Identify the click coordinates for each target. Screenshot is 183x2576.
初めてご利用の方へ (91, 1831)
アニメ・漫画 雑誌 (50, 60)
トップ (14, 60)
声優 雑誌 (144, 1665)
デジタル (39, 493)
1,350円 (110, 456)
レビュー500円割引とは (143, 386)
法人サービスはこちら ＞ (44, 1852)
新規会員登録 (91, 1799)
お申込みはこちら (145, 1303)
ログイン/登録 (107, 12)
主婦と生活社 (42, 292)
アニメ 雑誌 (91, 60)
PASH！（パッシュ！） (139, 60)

★ ★ ★ ★

- Exercise details -
A complete, exact copy of the entries above is what is wanted.

- Worked solution -
Identify the click coordinates for each target. Screenshot is 183x2576.
初めてご利用の方へ (91, 1831)
アニメ・漫画 雑誌 (50, 60)
トップ (14, 60)
声優 雑誌 (144, 1665)
デジタル (39, 493)
1,350円 (110, 456)
レビュー500円割引とは (143, 386)
法人サービスはこちら ＞ (44, 1852)
新規会員登録 (91, 1799)
お申込みはこちら (145, 1303)
ログイン/登録 (107, 12)
主婦と生活社 (42, 292)
アニメ 雑誌 (91, 60)
PASH！（パッシュ！） (139, 60)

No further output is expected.